Watenpaugh shares some really excellent insights in her conversation with Adam Michalski on the Partnered Podcast, Removing Anti-Partner Culture with Norma Watenpaugh. Here are some of our favorite nuggets of partnership wisdom:

How do you transform an anti-partner culture into a pro-partner culture?

Watenpaugh commiserates that it can be a long, difficult transition to build a partnership business out of an organization that has an anti-partner culture. The first building block, according to Watenpaugh, is having someone in the C-suite in your corner. “You have to have a strong executive sponsor, or strong CEO, who understands that direction, who understands that you don’t scale without a partner organization, and a very efficient one.”

Secondly, Watenpaugh recommends finding strong, early partnership successes and leveraging them as proof points to sway the rest of your organization. For example, Bank of America’s sales force were desperate to bring in a particular sale before the end of the quarter, but weren’t getting anywhere near closing. They reached out to their partner, Accenture, who happened to have strong ties within the particular organization. Accenture was able to use their influence to help Bank of America close the deal within that quarter. That success went a long way toward converting much of the sales force from an anti-partner mindset to a pro-partner one.

What are the best practices for educating sales teams so that they’re able to see the value of partnerships?

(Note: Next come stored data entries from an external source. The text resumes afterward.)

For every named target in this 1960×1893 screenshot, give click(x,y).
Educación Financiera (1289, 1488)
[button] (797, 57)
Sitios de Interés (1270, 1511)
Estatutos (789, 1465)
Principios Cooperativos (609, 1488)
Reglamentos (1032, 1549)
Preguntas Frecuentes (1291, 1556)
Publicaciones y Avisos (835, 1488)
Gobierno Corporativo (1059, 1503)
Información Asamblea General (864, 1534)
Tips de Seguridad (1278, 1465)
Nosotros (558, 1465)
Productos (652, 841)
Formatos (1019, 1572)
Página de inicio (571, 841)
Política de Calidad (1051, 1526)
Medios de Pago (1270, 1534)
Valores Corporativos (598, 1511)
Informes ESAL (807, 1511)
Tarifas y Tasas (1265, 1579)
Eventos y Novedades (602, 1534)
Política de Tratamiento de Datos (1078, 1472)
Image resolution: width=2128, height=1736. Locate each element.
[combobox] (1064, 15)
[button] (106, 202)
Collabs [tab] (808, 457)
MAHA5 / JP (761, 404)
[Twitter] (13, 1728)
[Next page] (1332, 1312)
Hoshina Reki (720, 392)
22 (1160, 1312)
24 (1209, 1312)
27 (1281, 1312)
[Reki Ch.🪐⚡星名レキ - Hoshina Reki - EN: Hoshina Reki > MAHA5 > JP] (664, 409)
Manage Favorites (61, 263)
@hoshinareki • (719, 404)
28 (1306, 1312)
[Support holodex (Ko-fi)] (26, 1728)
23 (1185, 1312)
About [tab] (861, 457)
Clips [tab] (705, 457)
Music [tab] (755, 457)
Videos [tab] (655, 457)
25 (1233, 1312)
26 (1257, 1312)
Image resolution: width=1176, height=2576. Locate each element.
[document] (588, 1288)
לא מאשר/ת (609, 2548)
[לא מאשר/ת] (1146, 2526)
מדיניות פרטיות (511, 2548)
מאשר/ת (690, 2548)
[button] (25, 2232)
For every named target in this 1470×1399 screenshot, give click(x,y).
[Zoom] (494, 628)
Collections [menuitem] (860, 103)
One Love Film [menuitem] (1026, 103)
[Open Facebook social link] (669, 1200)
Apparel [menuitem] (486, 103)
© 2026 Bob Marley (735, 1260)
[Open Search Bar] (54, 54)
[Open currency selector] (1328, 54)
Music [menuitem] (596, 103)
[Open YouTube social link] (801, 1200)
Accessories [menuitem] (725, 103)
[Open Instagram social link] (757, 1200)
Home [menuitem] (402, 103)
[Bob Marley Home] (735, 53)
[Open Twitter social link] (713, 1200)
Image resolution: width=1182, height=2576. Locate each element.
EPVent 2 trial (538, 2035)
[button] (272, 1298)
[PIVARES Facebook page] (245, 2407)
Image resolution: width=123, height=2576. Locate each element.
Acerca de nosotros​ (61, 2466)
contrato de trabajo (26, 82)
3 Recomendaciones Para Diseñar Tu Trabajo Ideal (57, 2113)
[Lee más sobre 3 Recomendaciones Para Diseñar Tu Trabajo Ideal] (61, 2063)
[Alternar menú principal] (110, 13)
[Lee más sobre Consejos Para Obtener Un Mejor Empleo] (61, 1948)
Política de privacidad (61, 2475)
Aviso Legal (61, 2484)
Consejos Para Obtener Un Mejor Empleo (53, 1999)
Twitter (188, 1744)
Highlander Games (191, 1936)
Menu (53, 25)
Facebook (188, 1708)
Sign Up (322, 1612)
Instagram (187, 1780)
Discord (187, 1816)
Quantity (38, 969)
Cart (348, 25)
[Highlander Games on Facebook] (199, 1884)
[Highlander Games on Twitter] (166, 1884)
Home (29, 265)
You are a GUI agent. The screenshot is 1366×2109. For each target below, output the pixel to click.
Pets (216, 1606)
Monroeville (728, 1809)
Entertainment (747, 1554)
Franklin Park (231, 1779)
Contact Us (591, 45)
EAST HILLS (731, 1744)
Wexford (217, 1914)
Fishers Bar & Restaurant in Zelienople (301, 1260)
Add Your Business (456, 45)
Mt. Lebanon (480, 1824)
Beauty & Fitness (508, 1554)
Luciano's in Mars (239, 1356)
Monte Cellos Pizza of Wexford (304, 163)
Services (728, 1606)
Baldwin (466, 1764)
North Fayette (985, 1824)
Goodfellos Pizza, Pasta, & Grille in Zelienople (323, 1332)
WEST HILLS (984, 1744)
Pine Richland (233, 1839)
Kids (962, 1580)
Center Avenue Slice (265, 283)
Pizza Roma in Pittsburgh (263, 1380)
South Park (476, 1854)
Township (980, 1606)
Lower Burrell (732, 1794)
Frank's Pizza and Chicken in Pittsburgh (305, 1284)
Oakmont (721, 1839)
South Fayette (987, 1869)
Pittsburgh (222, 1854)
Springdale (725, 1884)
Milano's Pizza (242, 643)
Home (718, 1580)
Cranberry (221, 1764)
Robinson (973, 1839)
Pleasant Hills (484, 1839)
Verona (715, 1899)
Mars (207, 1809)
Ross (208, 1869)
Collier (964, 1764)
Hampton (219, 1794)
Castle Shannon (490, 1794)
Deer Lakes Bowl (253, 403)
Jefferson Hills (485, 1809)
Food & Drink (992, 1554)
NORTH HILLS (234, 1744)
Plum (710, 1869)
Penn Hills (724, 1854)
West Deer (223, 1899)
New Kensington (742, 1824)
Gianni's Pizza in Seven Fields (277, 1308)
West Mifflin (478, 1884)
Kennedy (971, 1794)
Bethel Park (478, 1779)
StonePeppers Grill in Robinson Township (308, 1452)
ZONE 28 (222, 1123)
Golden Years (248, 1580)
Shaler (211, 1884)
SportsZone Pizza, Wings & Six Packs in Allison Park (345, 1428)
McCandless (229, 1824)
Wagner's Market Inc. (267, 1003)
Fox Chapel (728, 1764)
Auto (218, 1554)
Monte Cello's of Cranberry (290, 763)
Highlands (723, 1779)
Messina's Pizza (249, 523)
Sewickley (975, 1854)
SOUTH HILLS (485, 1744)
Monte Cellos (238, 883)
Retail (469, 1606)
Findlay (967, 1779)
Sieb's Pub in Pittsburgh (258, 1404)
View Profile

Watenpaugh points out that the sales team always responds well when they realize that partners can bring them more opportunities. Even better, oftentimes partners are the ones doing most of the heavy lifting in the sales process, which means that reps soon realize that they’re actually able to leverage more sales working with partners than they’d be able to without. Suddenly, the best-performing salespeople are those who are working well with partners, because they’ve got a portfolio of partners doing most of the selling for them.

Rigorously tracking deal metrics is a good way to show your sales force that the best performers are those who are leveraging the company’s partnerships.

What works in partnerships?

According to Watenpaugh, a vendor’s attitude is incredibly important when building a partnership business. Too often, vendors approach their partners with the wrong attitude, asking ‘What are you going to do for me?’ or ‘What kind of leads are you bringing me?’. Instead, they should be asking their partners questions like ‘What are you selling?’ and ‘What are your customers buying?’

When vendors ask those sorts of questions about their partners’ offering and business, partners are much more likely to invest time and resources into training their staff around the vendor’s software, creating custom solutions based on the vendor’s software, and ultimately seeing the relationship as a real business partnership worth investing in.

As Watenpaugh puts it: “It can have a really incredible impact if you realize that, you know, you’re the chocolate chip in the cookie – and the partners are selling the cookies.”

How do you ensure that your sales team stays up to date on the range of ever-evolving offerings in your ever-evolving ecosystem?

Michalski points out that it can be tough for sales reps to understand all the products and services and offerings contained in a broad partner ecosystem, especially in the SaaS sphere, where offerings and products evolve at such a fast pace.

Watenpaugh agrees that it’s impossible to have a deeply collaborative partnership with every single partner. Instead, she recommends really focusing on the few partnerships that are high potential and making your big bets and big investments in those partnerships, rather than spreading your investment out over a range of lower potential partners.

What’s the future of B2B partnerships?

Watenpaugh says that traditional partnership silos are breaking down more and more. “Partners have multiple business models,” she says. “They don’t stick neatly into their assigned silo.” For example, reseller partners don’t make most of their profit from reselling your product, they make it from the additional services they’re able to provide to your customers.

She goes on to say that “[the] real power of the ecosystems are the interconnections, the collaborations, the connections that are made between the partners.” When B2B ecosystems foster an exchange of ideas, there is an ‘exponential explosion of innovation’, as Watenpaugh puts it. The future of B2B partnerships is finding ways to harness that explosion of innovation.